Where bout in ga are you.


----------



## whitworth (Mar 13, 2010)

*Perhaps a discovery of an important study*

Maybe during a recession, dog lover can't help feeding fido, anything less than the filet mignon, priced dog chow.  Even if fido doesn't say how much he enjoys the high priced food. 

Of course, some might wonder what a filet mignon for humans was even about.  Ah, the insanity of it all.


----------



## Jeremiah Glaze (Mar 14, 2010)

gemcgrew said:


> I will switch to Old Yeller and report back.

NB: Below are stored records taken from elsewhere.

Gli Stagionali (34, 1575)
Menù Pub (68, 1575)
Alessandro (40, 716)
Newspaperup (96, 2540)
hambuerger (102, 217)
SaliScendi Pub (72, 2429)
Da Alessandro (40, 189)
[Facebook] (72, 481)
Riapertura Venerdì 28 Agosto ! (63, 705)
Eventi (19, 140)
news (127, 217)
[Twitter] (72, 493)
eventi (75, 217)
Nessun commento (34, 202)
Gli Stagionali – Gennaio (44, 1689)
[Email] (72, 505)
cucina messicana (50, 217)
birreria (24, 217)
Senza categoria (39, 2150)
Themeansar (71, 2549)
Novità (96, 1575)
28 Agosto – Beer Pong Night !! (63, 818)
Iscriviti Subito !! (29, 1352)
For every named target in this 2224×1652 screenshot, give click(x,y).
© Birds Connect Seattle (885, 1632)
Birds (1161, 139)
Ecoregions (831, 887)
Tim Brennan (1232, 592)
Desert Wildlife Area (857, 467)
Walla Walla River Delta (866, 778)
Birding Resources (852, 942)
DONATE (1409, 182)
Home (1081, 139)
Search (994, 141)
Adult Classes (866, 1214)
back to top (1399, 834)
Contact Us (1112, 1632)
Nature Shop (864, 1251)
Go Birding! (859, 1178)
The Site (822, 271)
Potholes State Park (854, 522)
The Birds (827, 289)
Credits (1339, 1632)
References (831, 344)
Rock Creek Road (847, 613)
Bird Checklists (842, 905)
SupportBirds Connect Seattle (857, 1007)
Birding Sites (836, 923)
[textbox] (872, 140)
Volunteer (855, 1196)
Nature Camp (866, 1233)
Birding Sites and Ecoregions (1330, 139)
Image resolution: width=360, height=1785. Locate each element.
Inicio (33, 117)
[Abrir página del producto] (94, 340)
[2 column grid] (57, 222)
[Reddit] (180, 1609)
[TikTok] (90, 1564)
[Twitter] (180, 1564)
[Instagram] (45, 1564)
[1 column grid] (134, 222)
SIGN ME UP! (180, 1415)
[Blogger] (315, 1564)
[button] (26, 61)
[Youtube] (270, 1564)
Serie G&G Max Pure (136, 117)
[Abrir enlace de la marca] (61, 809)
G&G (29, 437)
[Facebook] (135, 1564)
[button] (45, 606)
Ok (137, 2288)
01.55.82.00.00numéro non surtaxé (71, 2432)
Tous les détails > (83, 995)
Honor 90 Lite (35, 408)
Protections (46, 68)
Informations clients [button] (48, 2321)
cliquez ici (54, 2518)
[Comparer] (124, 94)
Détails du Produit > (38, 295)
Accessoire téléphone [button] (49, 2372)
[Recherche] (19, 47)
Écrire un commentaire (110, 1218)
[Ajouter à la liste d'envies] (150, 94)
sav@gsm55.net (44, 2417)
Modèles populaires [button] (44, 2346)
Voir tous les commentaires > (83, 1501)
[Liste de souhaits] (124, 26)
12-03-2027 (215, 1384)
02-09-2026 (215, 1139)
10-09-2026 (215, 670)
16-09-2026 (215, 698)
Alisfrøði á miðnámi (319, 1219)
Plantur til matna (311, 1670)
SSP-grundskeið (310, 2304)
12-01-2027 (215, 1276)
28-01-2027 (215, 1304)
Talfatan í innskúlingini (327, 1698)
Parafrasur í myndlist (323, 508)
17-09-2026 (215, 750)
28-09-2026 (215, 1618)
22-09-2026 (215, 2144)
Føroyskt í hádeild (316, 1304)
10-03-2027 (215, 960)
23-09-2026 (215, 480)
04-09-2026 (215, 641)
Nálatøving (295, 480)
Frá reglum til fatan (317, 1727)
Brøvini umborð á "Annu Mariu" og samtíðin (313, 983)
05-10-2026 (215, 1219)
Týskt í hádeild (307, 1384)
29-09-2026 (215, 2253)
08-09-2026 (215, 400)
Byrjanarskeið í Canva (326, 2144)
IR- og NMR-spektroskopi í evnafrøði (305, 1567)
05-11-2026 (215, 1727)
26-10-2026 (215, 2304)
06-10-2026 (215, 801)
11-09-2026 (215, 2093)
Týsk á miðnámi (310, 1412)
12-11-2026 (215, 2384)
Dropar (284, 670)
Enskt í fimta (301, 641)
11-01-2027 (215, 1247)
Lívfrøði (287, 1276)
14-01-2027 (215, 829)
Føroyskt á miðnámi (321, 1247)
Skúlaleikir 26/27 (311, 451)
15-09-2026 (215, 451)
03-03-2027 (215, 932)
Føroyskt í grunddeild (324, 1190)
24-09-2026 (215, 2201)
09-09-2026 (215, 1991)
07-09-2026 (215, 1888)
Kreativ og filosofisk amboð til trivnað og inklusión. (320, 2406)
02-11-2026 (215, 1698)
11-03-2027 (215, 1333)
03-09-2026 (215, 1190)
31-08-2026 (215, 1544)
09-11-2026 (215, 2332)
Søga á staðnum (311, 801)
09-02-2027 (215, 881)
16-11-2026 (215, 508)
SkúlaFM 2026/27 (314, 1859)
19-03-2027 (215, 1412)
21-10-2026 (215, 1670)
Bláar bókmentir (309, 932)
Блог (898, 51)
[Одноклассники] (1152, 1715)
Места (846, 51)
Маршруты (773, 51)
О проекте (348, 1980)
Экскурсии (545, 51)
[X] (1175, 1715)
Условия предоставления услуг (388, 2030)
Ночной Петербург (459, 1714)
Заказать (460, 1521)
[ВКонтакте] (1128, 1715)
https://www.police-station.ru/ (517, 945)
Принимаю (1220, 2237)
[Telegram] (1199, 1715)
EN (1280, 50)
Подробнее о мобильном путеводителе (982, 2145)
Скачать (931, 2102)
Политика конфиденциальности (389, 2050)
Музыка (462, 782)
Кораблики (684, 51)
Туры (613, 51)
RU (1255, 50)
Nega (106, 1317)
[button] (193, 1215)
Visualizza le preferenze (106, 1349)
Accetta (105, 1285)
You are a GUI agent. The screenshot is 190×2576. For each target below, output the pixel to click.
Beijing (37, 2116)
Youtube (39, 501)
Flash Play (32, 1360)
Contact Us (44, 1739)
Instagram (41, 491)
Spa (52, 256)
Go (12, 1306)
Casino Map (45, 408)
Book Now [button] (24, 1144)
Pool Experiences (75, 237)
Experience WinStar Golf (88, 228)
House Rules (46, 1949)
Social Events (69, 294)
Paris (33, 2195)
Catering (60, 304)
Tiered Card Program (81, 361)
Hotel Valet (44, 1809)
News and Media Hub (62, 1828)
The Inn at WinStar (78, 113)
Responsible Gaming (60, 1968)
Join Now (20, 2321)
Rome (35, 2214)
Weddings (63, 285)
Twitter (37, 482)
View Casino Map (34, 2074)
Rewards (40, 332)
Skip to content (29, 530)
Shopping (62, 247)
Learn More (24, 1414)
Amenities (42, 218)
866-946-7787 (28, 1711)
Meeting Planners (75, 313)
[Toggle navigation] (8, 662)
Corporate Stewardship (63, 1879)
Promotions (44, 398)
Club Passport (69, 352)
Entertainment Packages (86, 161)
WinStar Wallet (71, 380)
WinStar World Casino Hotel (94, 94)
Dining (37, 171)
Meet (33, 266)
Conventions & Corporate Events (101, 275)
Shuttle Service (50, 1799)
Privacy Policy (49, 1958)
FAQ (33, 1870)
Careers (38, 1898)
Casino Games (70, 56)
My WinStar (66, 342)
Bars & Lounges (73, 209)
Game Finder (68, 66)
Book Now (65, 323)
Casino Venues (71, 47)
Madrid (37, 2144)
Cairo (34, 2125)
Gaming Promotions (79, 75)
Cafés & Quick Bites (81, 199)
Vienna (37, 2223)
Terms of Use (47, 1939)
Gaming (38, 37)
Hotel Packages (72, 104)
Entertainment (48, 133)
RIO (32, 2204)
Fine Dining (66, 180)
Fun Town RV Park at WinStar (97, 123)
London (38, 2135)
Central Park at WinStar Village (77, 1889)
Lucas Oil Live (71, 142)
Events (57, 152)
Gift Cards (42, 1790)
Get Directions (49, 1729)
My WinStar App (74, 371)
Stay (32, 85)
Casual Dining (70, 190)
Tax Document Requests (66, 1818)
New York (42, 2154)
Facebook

I have been feeding Ol Roy with no problems but am always looking for something cheaper.
> 
> I have mentioned this before, an old vet told me one time that as far as hounds are concerned, the cheaper the dog food the better.



careful feeding all that cheap feed, its full of corn and wheat n other fillers that are ruff on a dogs kidneys...u have a couple die in their prime 5 to 6 years old due to kidney failure you'll move to something else..Ol Roy is about the worst thing or was several years ago you could give an animal, vet told me dog would be better off fending for himself!!! you get what you pay for...but also some of these prices are gettin rediculous...Pro Plan is high but is a great feed and is I  would say worth the money but hard to give when youre feeding 4 or 5 hounds....I like Black Gold and have always fed it and been satisfied but Im just not gonna give $30 a bag for it at the present time...I recently switched back to Diamond to give it its 3rd and final try..after several years and people claiming it changed, I tried 3 bags adn am still convinced its garbage...mine are falling off in muscle andfat eatin double and could poop through a straw and never hit the sides...same cheap crap its always been....now fellas when you switch feeds you are gonna have to give it a bag or 2 to let dogs stomachs adjust to it before u really notice a difference (good or bad)....now Im looking into Sport Mix and Ultra advantage...the Showtime feed is a good feed I fed it for a while just cant find it around here anymore...probably the most compareable Ive found so far to BlackGold...very very similar...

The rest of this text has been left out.